Es war frech und fast nicht zu glauben. An ihrer Angel zappelte ein Fisch. Mit großem Geschrei segelte er über dem Wasser hin und her. Ich schwamm hin, um ihn zu befreien. Er hatte allerdings sehr großen Hun-ger, der Haken saß tief im Maul. Gerne hätte ich ihn wieder schwimmen lassen, das hatte aber keinen Sinn. Dem kleinen Chase fielen fast die Augen heraus: Mit einem gezielten Griff brach ich dem Fisch das Genick, damit er nicht leiden muss. Dieses Schauspiel wiederholte sich gleich noch zwei Mal in meiner Badezeit. So hatten wir wirklich drei Fische zum Braten.
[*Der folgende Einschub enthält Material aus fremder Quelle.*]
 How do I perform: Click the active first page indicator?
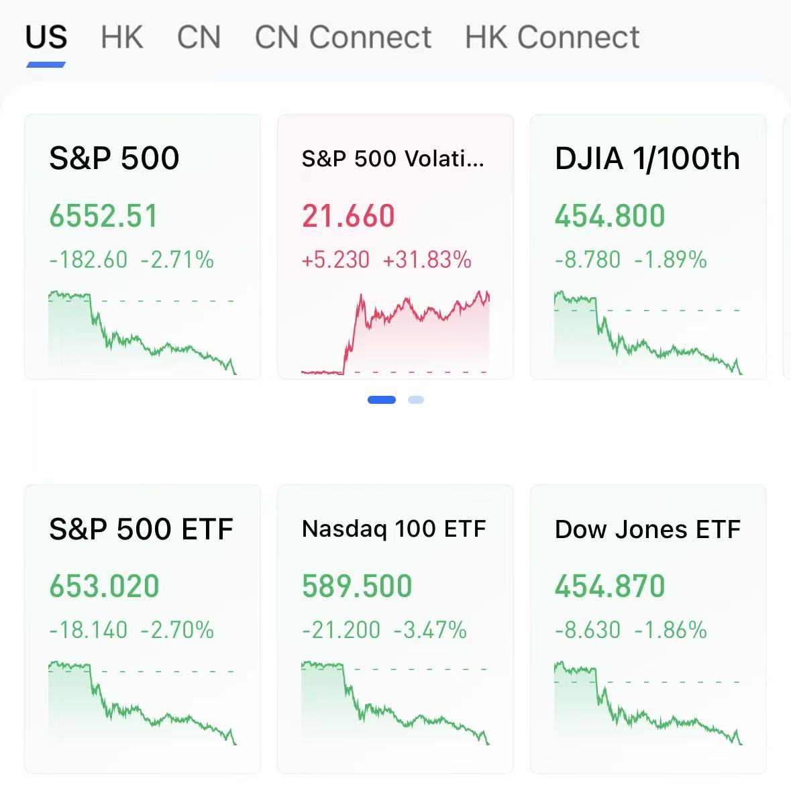381,400
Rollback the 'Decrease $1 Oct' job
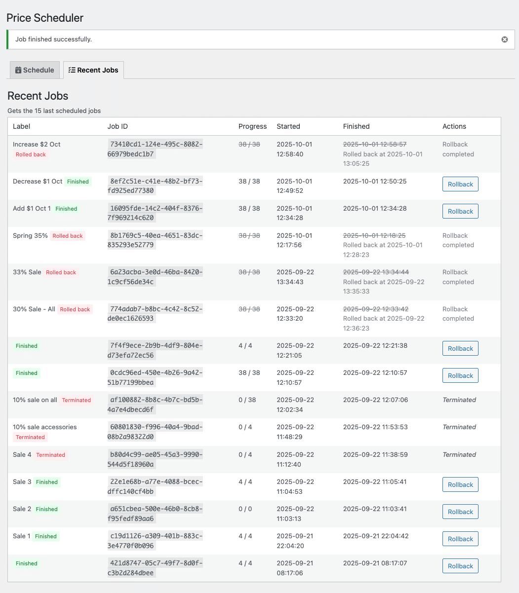This screenshot has height=593, width=519. pyautogui.click(x=460, y=184)
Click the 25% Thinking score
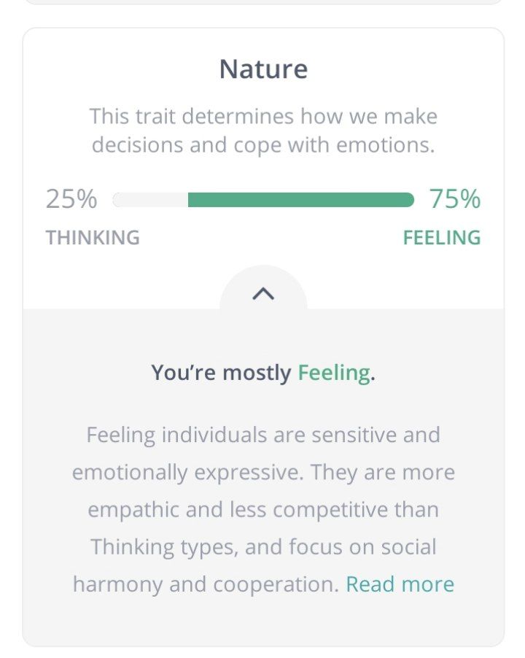This screenshot has height=658, width=525. coord(71,198)
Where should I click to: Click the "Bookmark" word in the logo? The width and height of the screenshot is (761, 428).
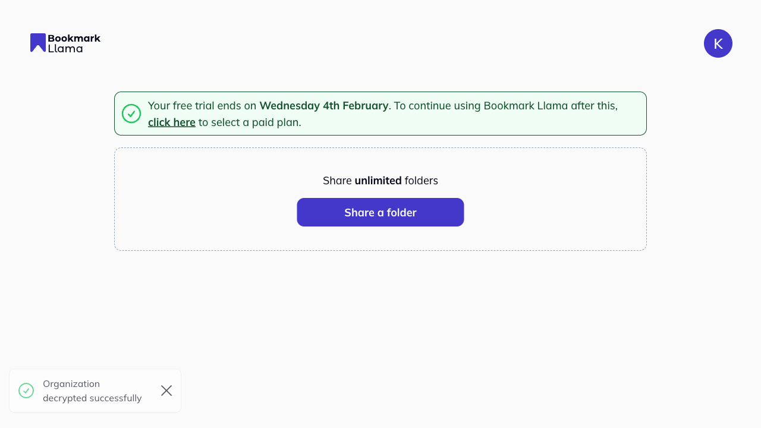coord(74,38)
Sie sahen etwas anders aus als unsere Barsche, aber so etwas Ähnliches war es.
Andrew hatte einen Ferienjob gefunden. Am Abend sollte er ein paar Stunden in einem Fastfood Restaurant arbeiten. Bis zur Stadt sind es doch ein paar Kilometer und so spielte Barry Taxifahrer. Auf der Heimfahrt haben die beiden sich in die Haare bekommen. So sah es jedenfalls aus, als Andrew hereinkam und wütend mit den Türen knallte. Diese beiden starken Typen stritten sich immer wieder, wer Schuld ist, kann nicht immer geklärt werden.
Doch an diesem Tag war es schlimmer. Barry blieb draußen und wollte eine Entscheidung. Carrie sollte wählen zwischen ihm und Andrew. Mutter und Sohn lagen sich in den Armen, sie sagten nichts. Dann packte Andrew eilig ein paar Sachen zusammen, um bei einem Freund zu übernachten. Carrie ging zu Barry nach draußen um zu redeten. Ich verschwand besser in meinem Zimmer.